Was bedeuten Peşrev, Cazgır-Gebet und Davul-Zurna?
Der Peşrev zu Beginn des Ölrings gilt als eine Folge ritualisierter Schritte, mit denen der Pehlivan sowohl seinem Gegner als auch dem Publikum Respekt erweist. Das Gebet des Cazgır und die Begleitung durch Davul und Zurna gehören zu den Elementen, die den Wettbewerb aus einem rein sportlichen Duell in eine Zeremonie verwandeln.
Wie sind Kispet, Öl und die Pehlivan-Klassen zu verstehen?

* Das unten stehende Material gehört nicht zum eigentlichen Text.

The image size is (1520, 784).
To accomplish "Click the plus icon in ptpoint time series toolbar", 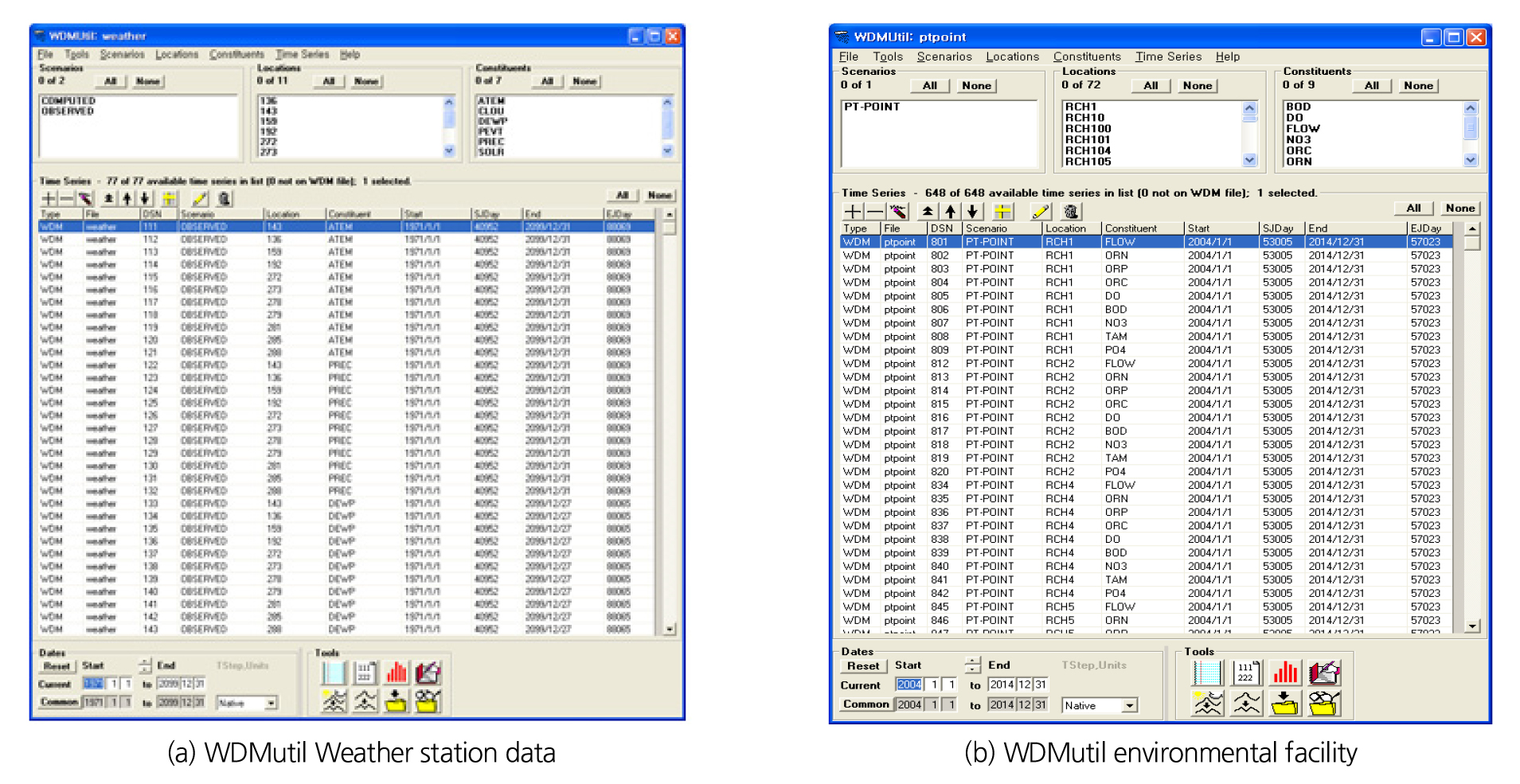I will pos(853,211).
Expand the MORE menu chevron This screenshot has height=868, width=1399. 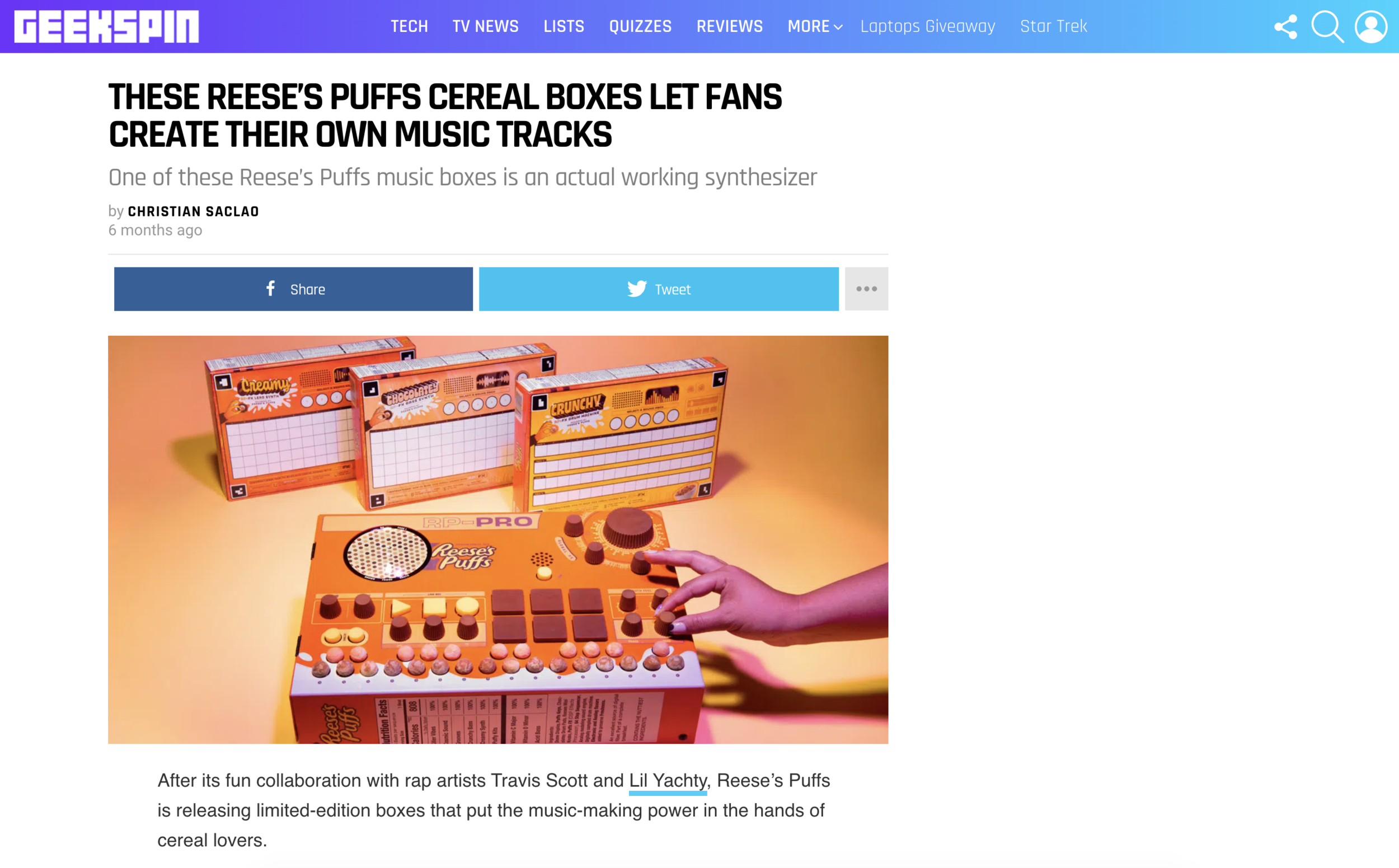click(x=838, y=27)
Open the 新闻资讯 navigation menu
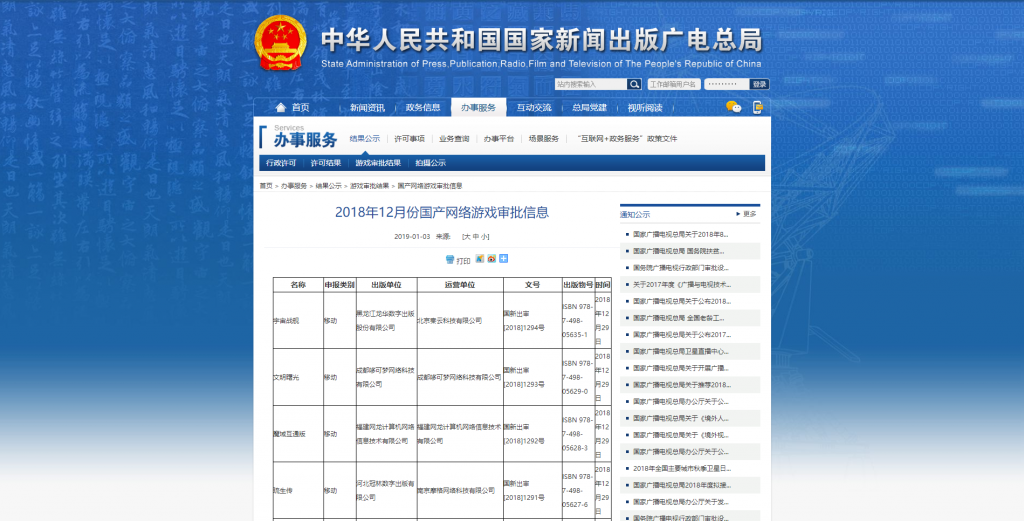 click(x=367, y=108)
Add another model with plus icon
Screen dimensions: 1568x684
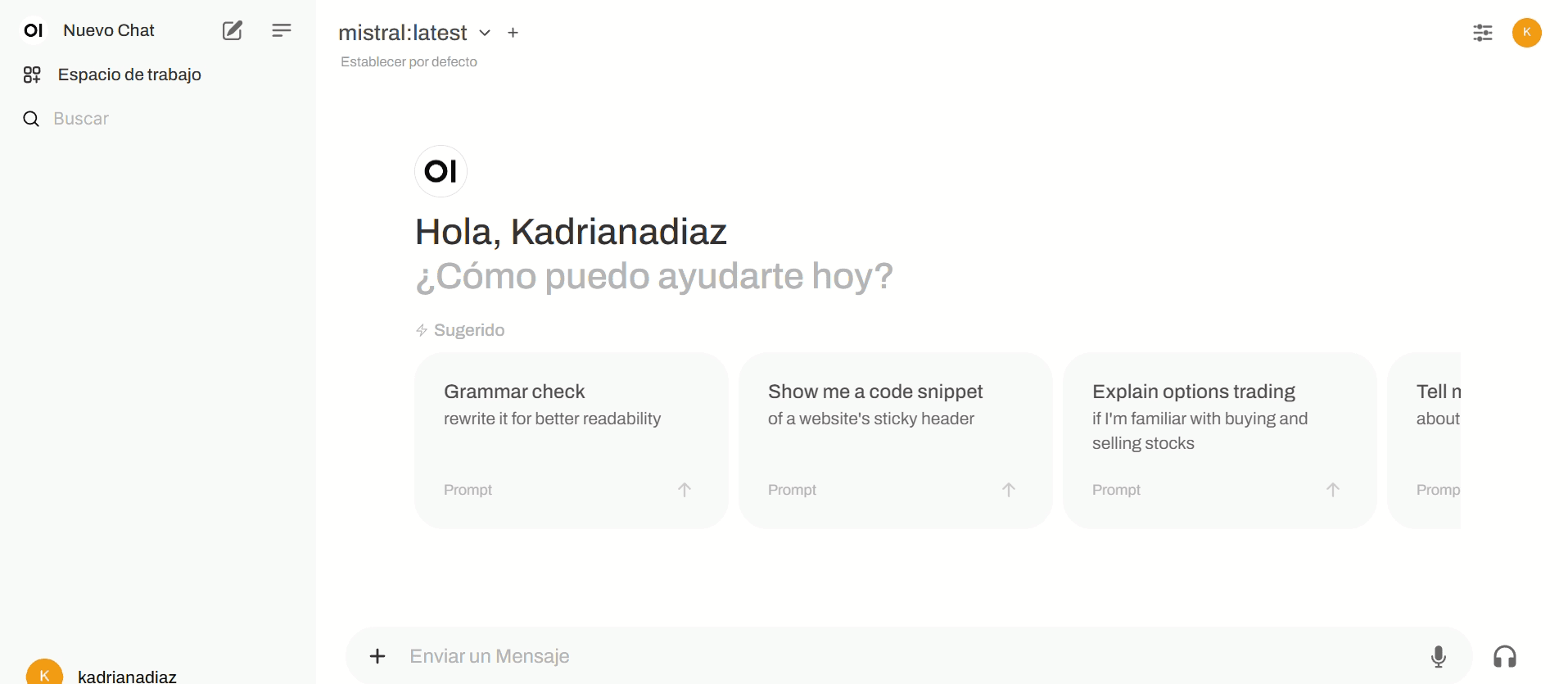[513, 33]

Die kurze Antwort auf die Frage Was ist ein Kispet: Es handelt sich um die traditionelle Leder-Ringhose des Pehlivan, die von der Taille bis zu den Knien reicht. Das auf den Körper aufgetragene Öl erschwert das Greifen und verändert dadurch die technische Auseinandersetzung; Balance, Grifftechnik und Timing werden in dieser Disziplin entscheidend.
Die Kämpfe werden in Klassen ausgetragen, die nach Alter, Gewicht und Erfahrung festgelegt werden. In der Tradition stehen vor allem folgende Klassen im Vordergrund:
- Deste: Einer der Begriffe für Entwicklungsklassen auf den unteren Stufen.
- Orta: Bezeichnet Zwischenkategorien, in denen Erfahrung und körperliche Reife deutlicher werden.
- Başaltı: Gilt als starke Schwelle zum höchsten Niveau.
- Baş: Die höchste Kategorie, in der der Kampf um den Titel des Başpehlivan ausgetragen wird.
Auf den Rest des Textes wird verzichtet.